I've just recently bought a rebuildable and I'm still back at around page 80 reading.I found this in another forum and the claim is that since the fibers are larger it's not a health concern. Does the size of the silica fibers influence the danger? Thoughts?
Silica Wick 3 mm - temperature resistance > 1000°C
According to the accepted medical theory on pathogenesis of silicosis, yes, size is one factor. But how do we know the size of the fragments that our silica wicks are releasing?
I believe I posted this earlier in the thread, but I'll drop it again. This is from a book that is somewhat of a 'bible' or at least one of them, in medical education, training, practice etc.
Pathogenesis.
The development of a pneumoconiosis depends on (1) the amount of dust retained in the lung and airways; (2) the size, shape, and therefore buoyancy of the particles; (3) particle solubility and physiochemical reactivity; and (4) the possible additional effects of other irritants (e.g., concomitant tobacco smoking).
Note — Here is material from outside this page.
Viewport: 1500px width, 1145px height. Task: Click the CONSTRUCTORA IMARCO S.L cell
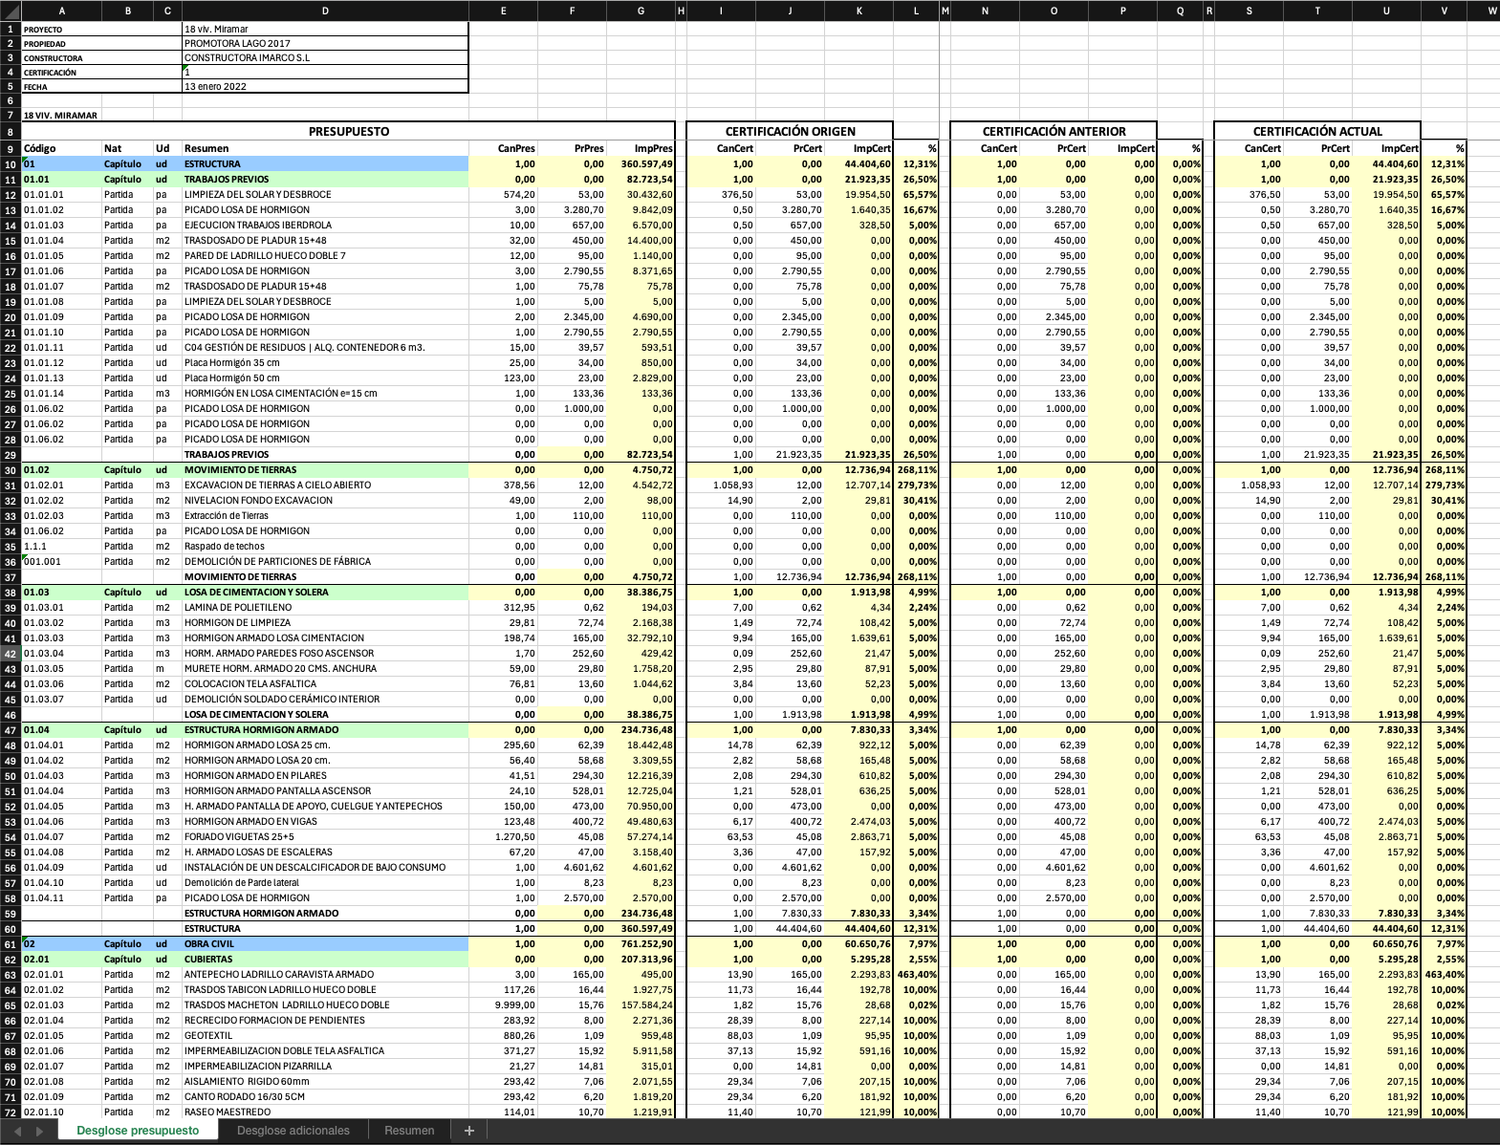pos(324,57)
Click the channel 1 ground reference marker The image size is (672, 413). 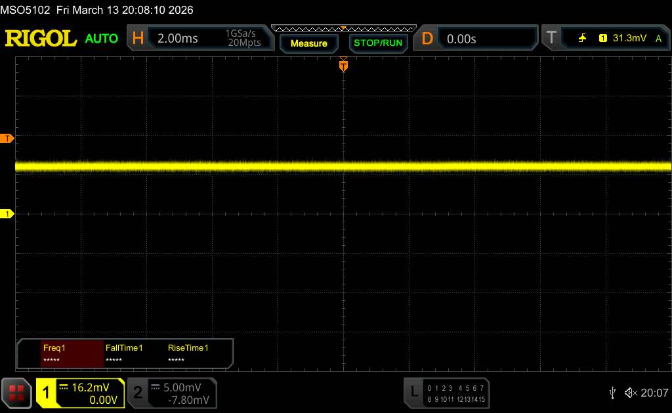coord(7,214)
The amount of dust retained in the lungs is determined by the dust concentration in ambient air, the duration of exposure, and the effectiveness of clearance mechanisms. Any influence, such as cigarette smoking, that affects the integrity of the mucociliary apparatus significantly predisposes to the accumulation of dust. The most dangerous particles range from 1 to 5 μm in diameter because they may reach the terminal small airways and air sacs and settle in their linings. Under normal conditions there is a small pool of intra-alveolar macrophages, and this is expanded by recruitment of more macrophages when dust reaches the alveolar spaces. The protection provided by phagocytosis of particles, however, can be overwhelmed by a large dust burden by specific chemical interactions of the particles with cells.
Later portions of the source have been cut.